Making Black Powder with a Ball Mill
You can get potassium nitrate for making black powder really cheap, if you can find prilled or hard nitrate. "Prilled" nitrate comes in little spheres, around 1 mm or less in diameter.
Make Black Powder Using Cheap Potassium Nitrate Prills
How to Make Black Powder Using Coarse Chemicals
Prilled nitrate is too coarse to use as-is in making black powder and other fireworks, but once you grind it up to about 200 mesh, it's perfect.
Keep in mind that potassium nitrate, like most oxidizers commonly used in making fireworks, eventually absorbs enough water to get more or less petrified. But it's still good. You just need to grind it up into a fine, fluffy powder again. It never goes bad, even if it's gotten wet or has been stored for years.
So learning to grind/mill hard chemicals is one of the routine tasks that all fireworkers need to master.
We routinely recommend two ways: coffee milling and ball milling. Both ways have advantages.

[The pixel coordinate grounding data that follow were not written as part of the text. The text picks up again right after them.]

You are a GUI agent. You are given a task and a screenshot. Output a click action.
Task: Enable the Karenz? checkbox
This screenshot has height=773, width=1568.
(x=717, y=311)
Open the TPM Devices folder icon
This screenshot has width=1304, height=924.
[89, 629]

To grind a single chemical (vs. a mix like black powder) using a ball mill, fill your mill jar half full of hardened lead or brass grinding media, and 25% full of potassium nitrate. Turn the mill on and come back in an hour. Your nitrate should be light and fluffy. If not, continue grinding it 'til it's fine powder with no chunks or grains.
But guess what?
The good news is that sometimes you don't need to do anything extra like pre-milling. Here's a quick and dirty video I made. It shows how you can even use coarse chemicals and primitive equipment to make black powder just as good as any commercially made BP.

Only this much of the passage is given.